- _Problem to solve_:
Only an exact copy of the lines from the one containing "Task: Click the 120 ms Peak latency marker" through the last line of the material below belongs in the answer, with no pictures.
====== Provided records ======
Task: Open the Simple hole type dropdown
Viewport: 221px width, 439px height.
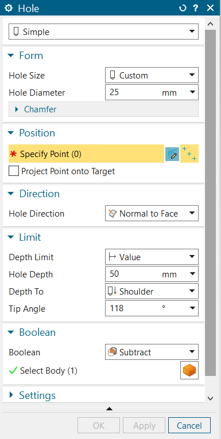Action: pyautogui.click(x=104, y=32)

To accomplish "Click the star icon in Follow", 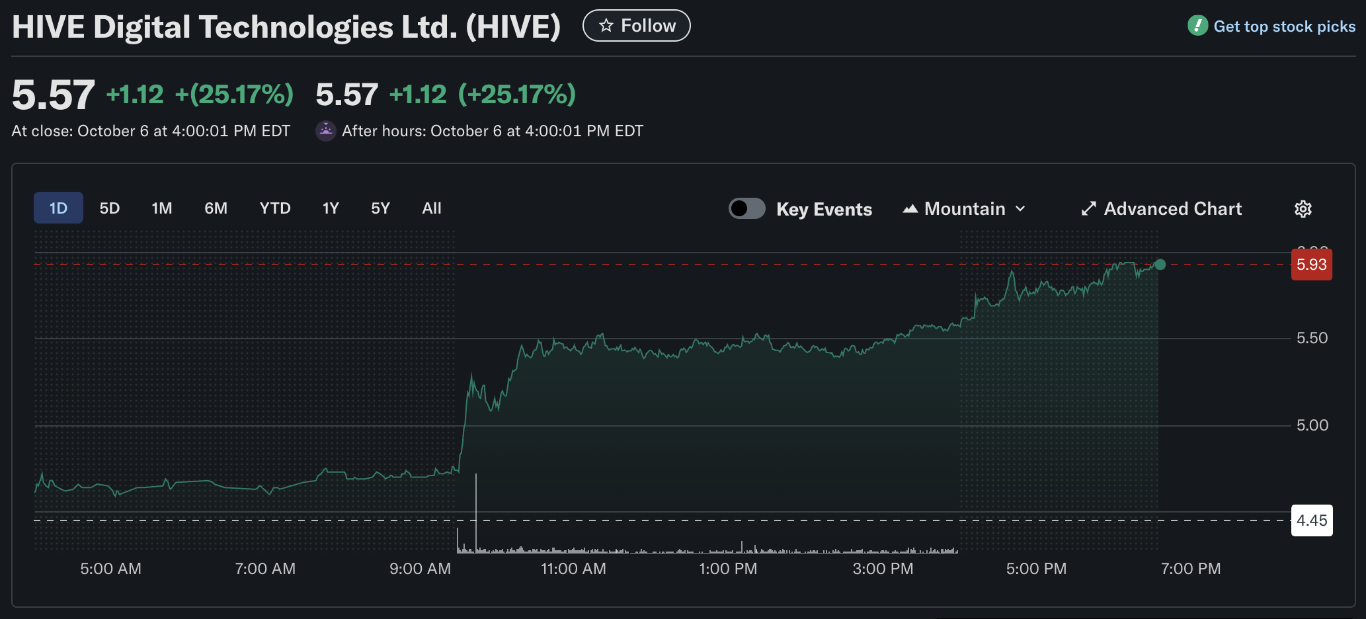I will pyautogui.click(x=606, y=26).
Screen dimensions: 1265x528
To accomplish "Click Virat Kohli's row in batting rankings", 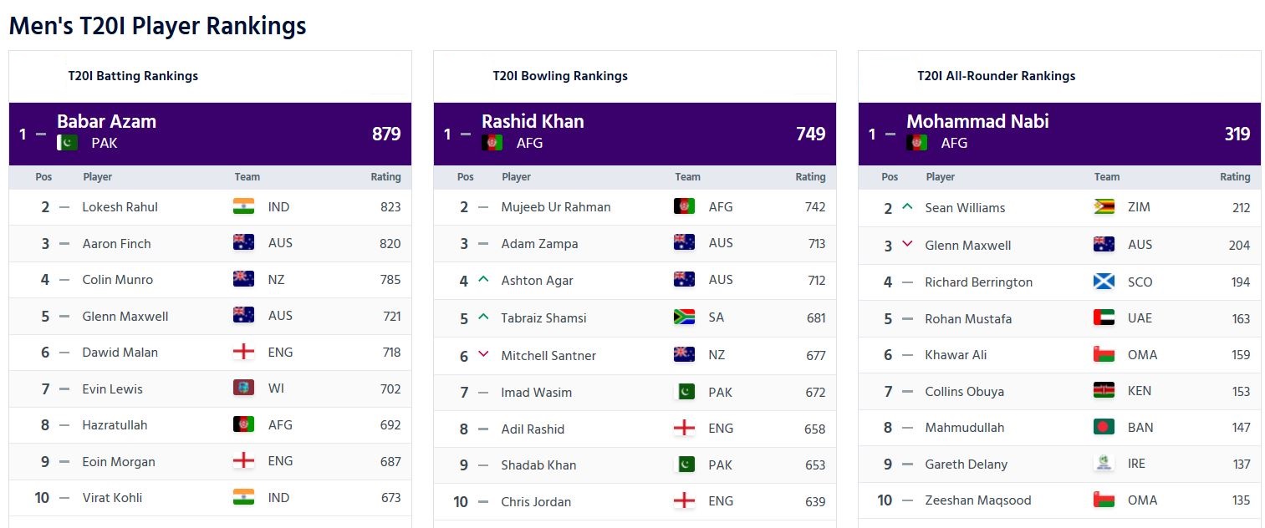I will pos(112,498).
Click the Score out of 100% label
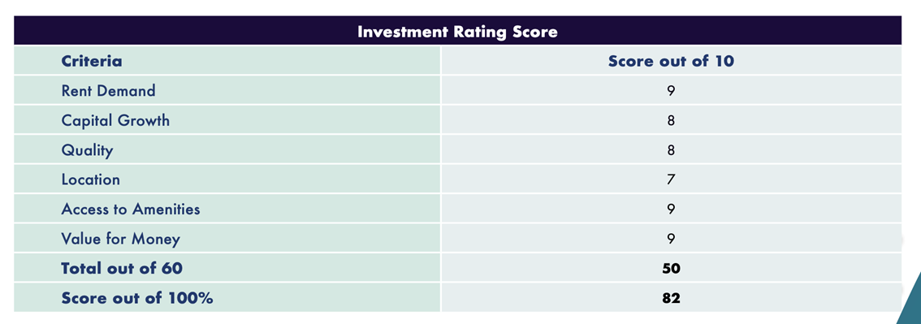 137,298
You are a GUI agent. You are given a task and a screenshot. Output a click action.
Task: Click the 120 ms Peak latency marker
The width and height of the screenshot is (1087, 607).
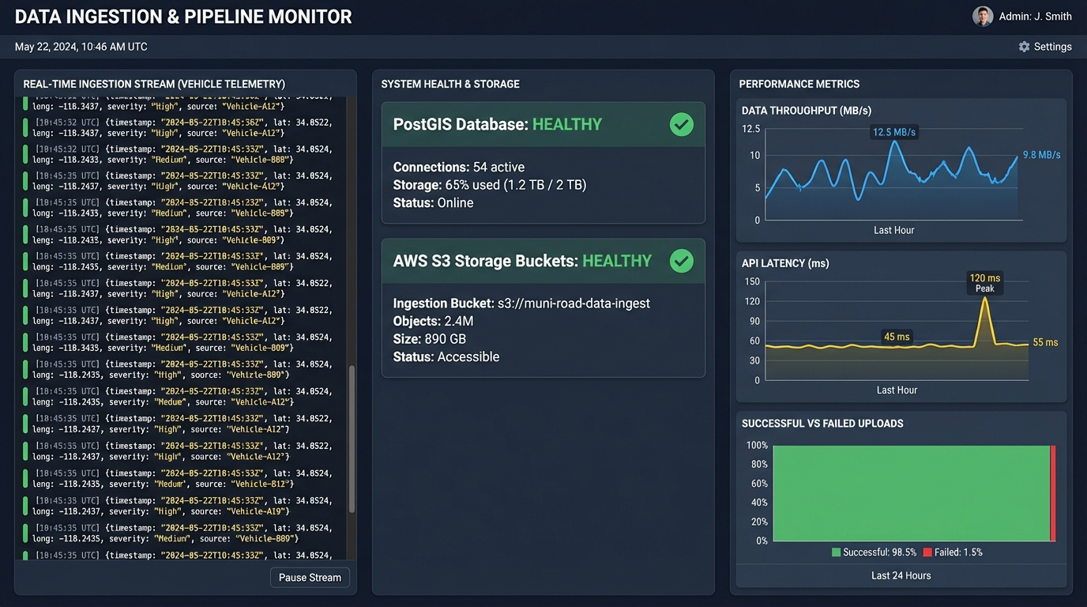[984, 283]
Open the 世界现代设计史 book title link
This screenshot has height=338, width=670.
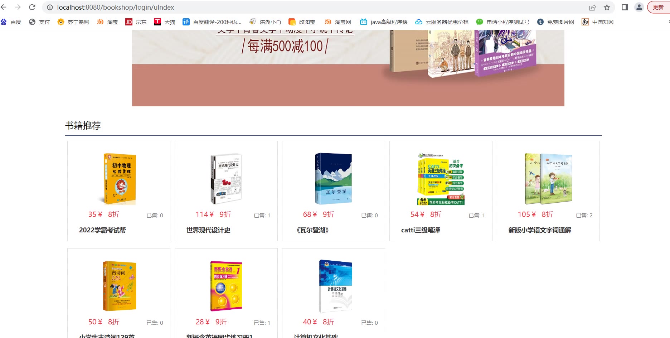coord(208,230)
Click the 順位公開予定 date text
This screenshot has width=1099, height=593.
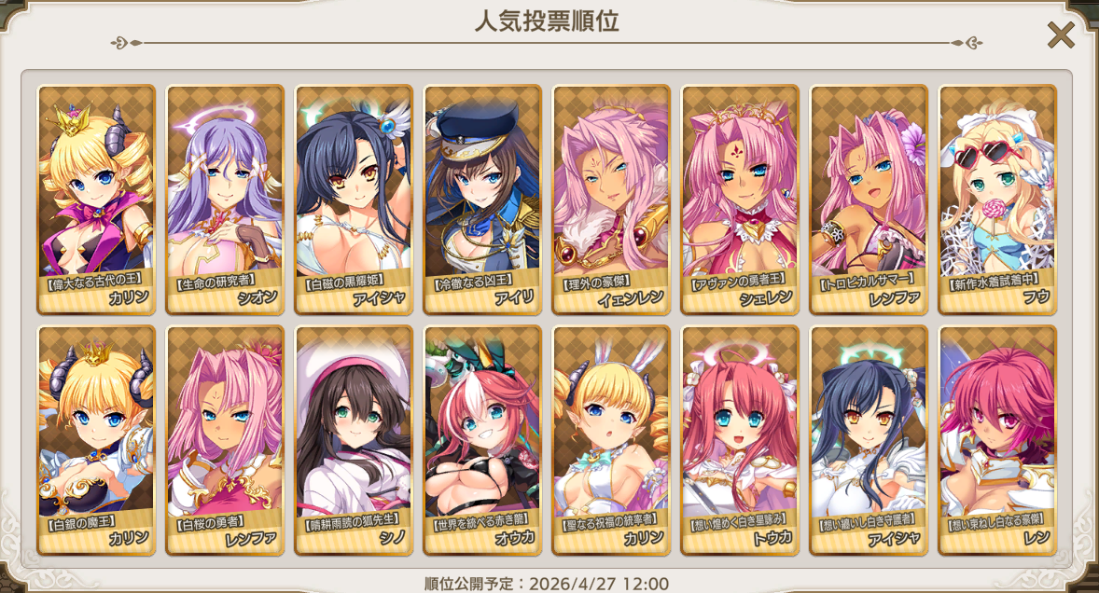547,584
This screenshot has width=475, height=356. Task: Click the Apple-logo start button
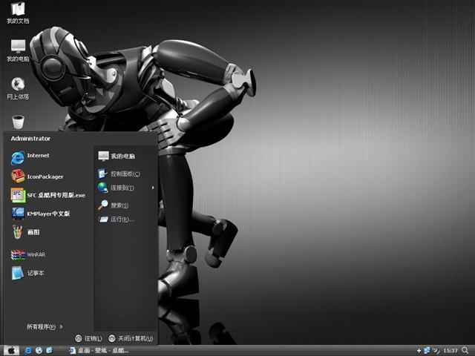10,350
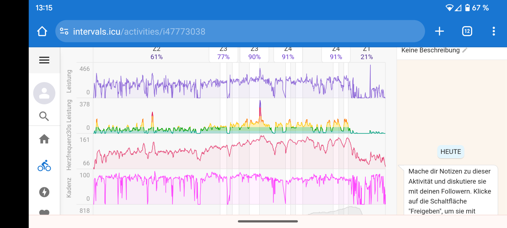Screen dimensions: 507x228
Task: Edit description with pencil icon
Action: (x=465, y=50)
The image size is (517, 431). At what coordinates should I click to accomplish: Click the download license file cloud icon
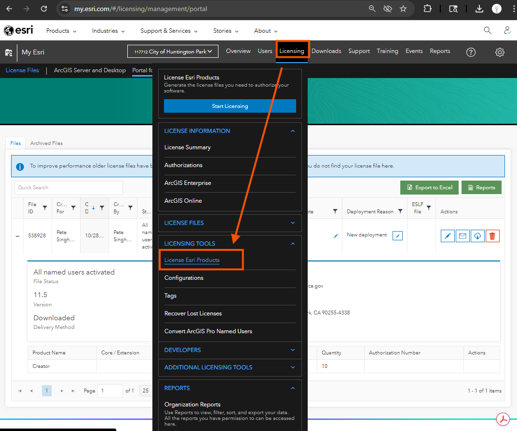tap(477, 236)
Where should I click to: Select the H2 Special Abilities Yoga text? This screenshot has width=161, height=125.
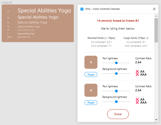[x=38, y=17]
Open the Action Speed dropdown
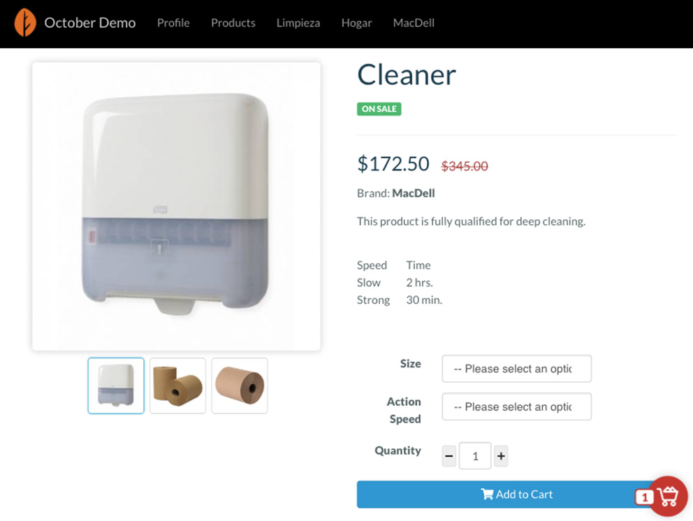 point(517,406)
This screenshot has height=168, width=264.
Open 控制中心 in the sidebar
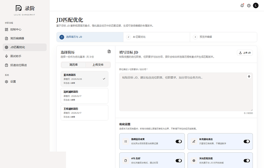click(24, 29)
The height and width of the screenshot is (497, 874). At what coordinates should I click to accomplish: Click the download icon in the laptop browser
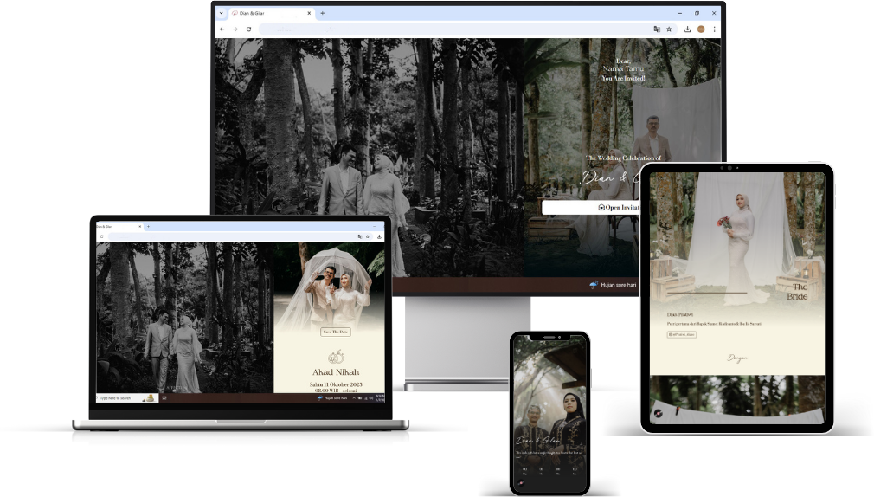pos(379,236)
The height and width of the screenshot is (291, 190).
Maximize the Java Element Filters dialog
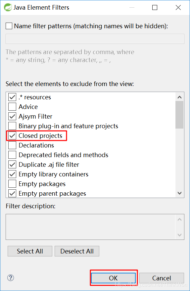tap(155, 7)
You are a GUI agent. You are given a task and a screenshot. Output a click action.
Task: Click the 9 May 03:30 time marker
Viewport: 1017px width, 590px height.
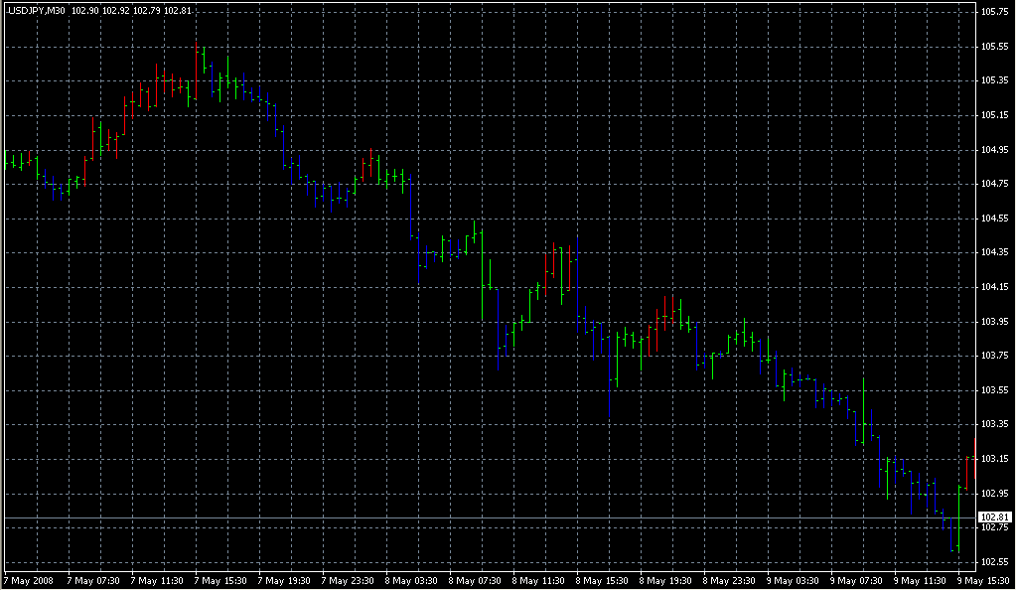point(796,580)
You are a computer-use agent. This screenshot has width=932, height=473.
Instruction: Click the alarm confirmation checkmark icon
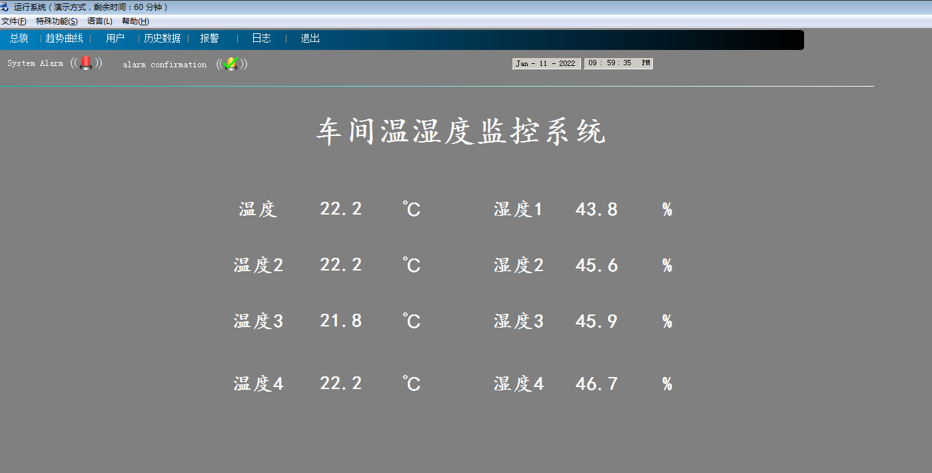point(231,64)
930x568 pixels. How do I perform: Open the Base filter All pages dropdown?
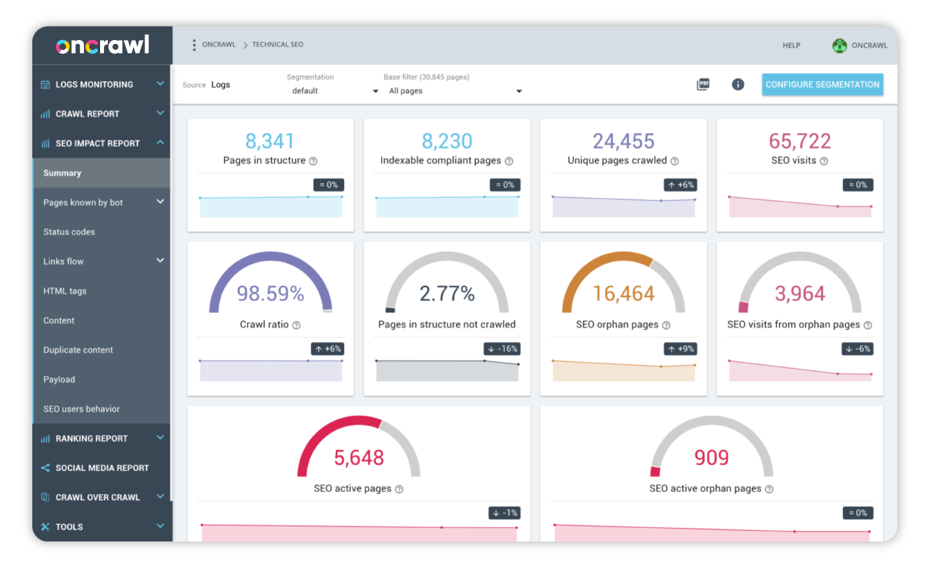click(x=455, y=91)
======
- _Written solution_:
Task: Click the 120 ms Peak latency marker
The width and height of the screenshot is (1087, 607).
[984, 283]
Open the 世界现代设计史 book title link
This screenshot has height=338, width=670.
coord(208,230)
Click the 順位公開予定 date text
This screenshot has width=1099, height=593.
547,584
This screenshot has width=475, height=356. Task: Click the Apple-logo start button
10,350
Screen dimensions: 507x228
Task: Edit description with pencil icon
Action: (x=465, y=50)
The image size is (517, 431). At what coordinates should I click to accomplish: Click the download license file cloud icon
tap(477, 236)
Where should I click to: Select the H2 Special Abilities Yoga text? This screenshot has width=161, height=125.
[x=38, y=17]
Open the Action Speed dropdown
 point(517,406)
This screenshot has height=168, width=264.
Open 控制中心 in the sidebar
click(24, 29)
The height and width of the screenshot is (497, 874). At what coordinates should I click to accomplish: Click the download icon in the laptop browser
pos(379,236)
The height and width of the screenshot is (291, 190).
Maximize the Java Element Filters dialog
tap(155, 7)
You are a GUI agent. You are given a task and a screenshot. Output a click action.
Task: Click the 9 May 03:30 time marker
Viewport: 1017px width, 590px height.
point(796,580)
You are a computer-use agent. This screenshot has width=932, height=473.
Instruction: Click the alarm confirmation checkmark icon
point(231,64)
930x568 pixels. How do I perform: Open the Base filter All pages dropdown?
click(x=455, y=91)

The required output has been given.